- EXTRACTED INFORMATION -
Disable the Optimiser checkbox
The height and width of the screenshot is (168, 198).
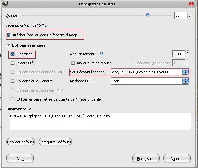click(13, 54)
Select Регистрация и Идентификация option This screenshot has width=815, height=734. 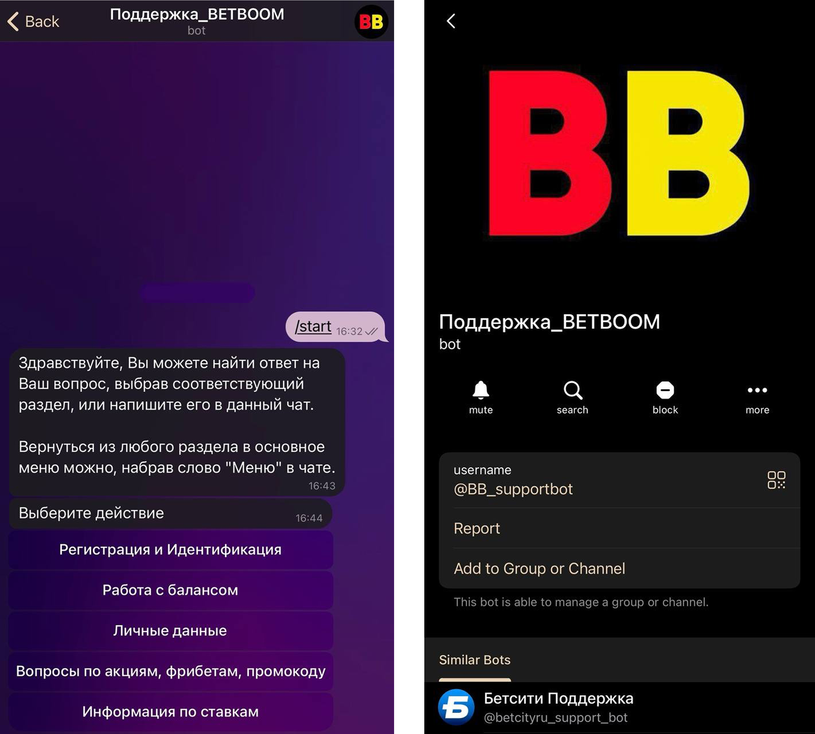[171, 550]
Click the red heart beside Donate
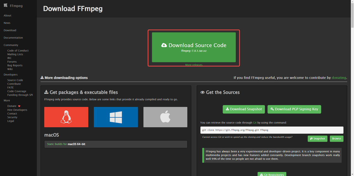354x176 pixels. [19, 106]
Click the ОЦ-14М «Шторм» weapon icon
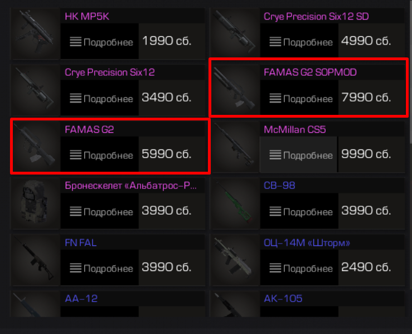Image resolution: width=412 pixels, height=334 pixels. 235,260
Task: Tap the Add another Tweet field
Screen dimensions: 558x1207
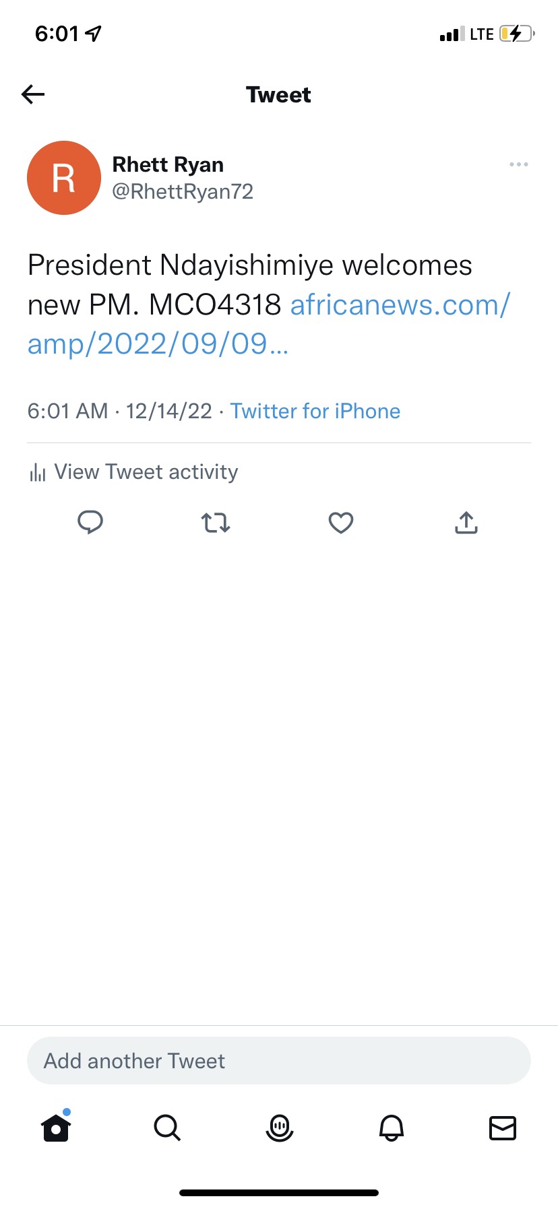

==

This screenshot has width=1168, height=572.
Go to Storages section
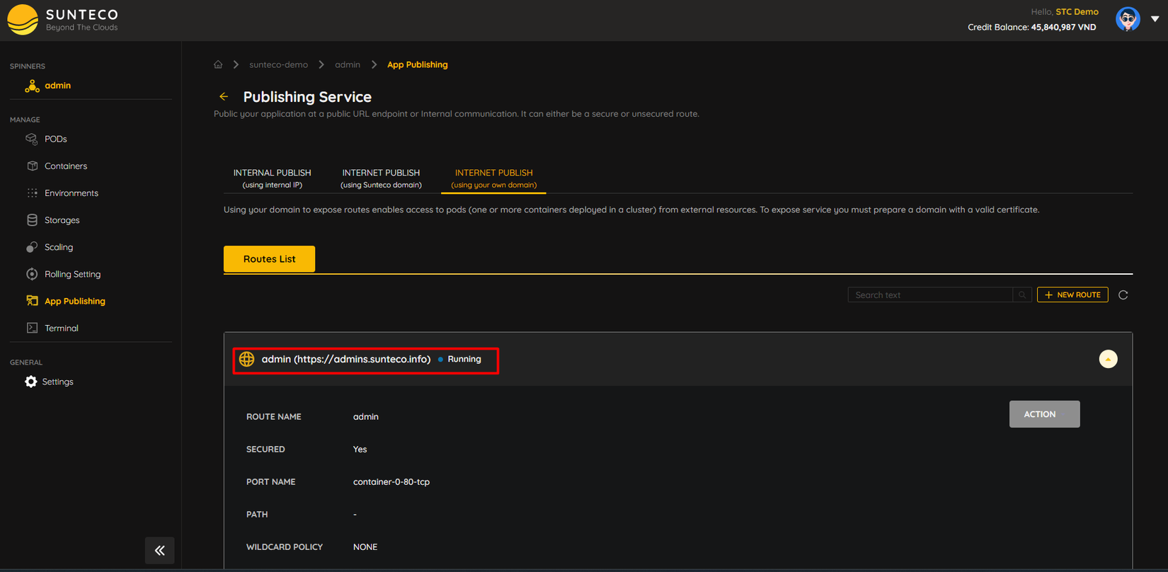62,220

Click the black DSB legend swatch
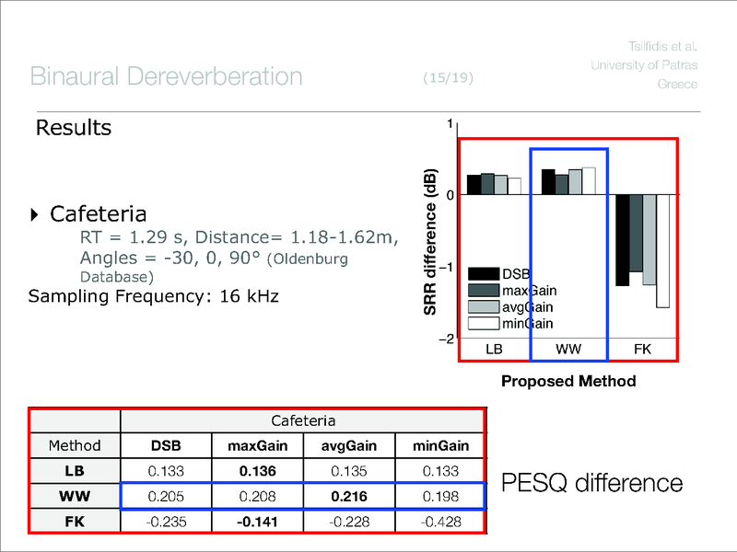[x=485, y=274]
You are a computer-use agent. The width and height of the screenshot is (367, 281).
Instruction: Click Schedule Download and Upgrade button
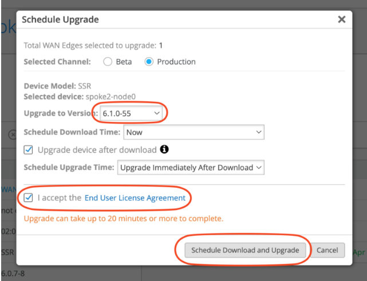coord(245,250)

==

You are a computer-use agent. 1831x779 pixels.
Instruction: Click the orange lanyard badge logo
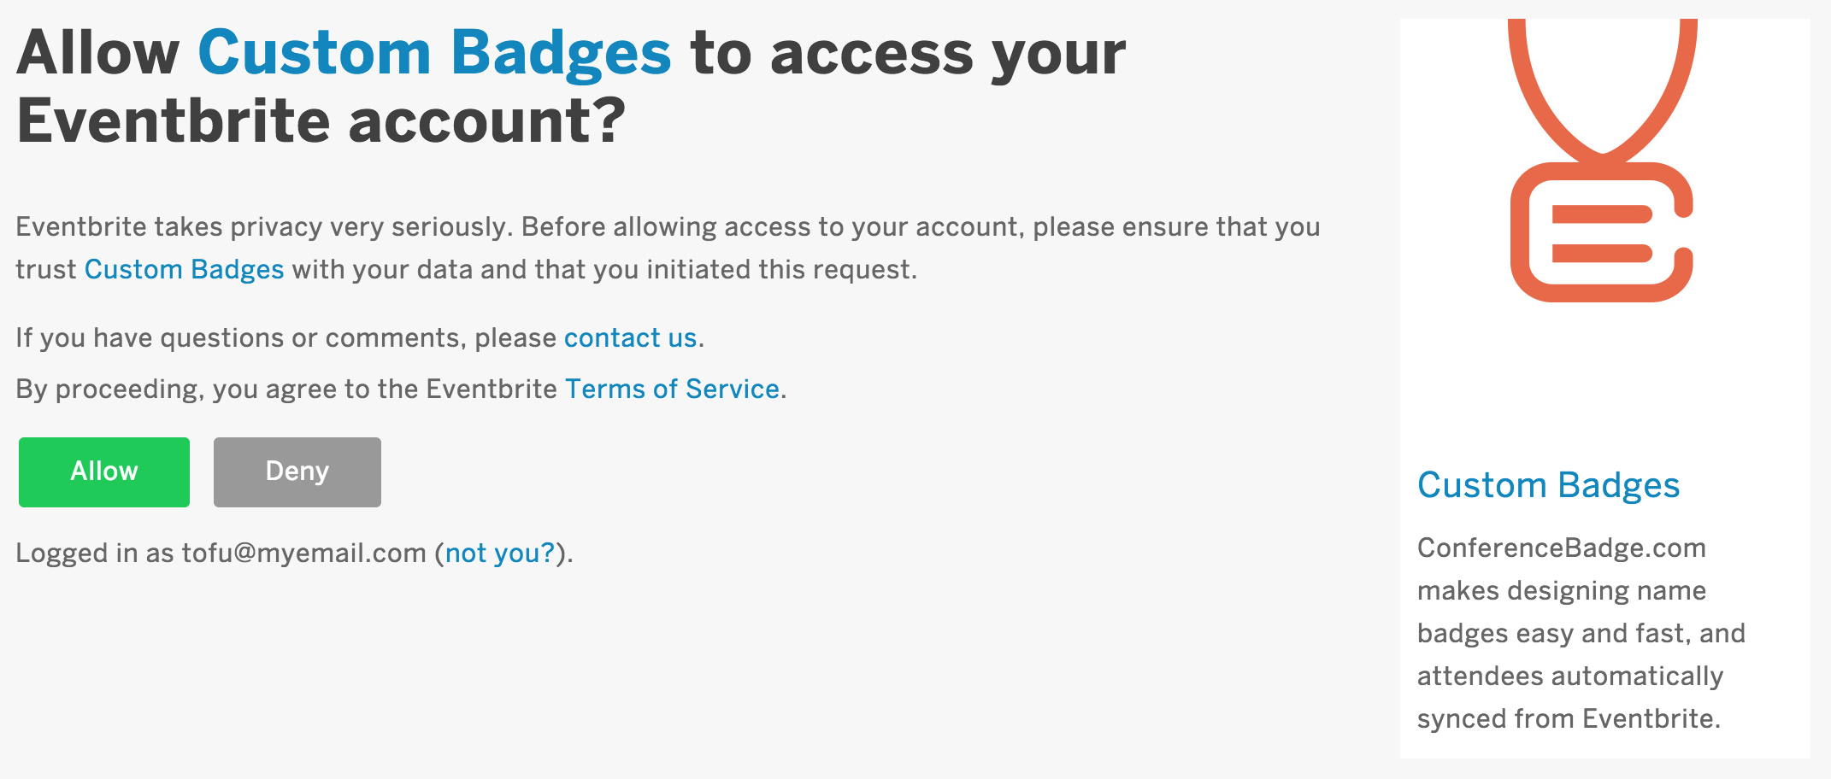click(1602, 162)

- INSTRUCTIONS TO FOLLOW -
Within the records above, each line containing "agent" is to be returned.

- FINAL ANSWER -
You are a computer-use agent. The width and height of the screenshot is (367, 281).
You are a computer-use agent. 1831x779 pixels.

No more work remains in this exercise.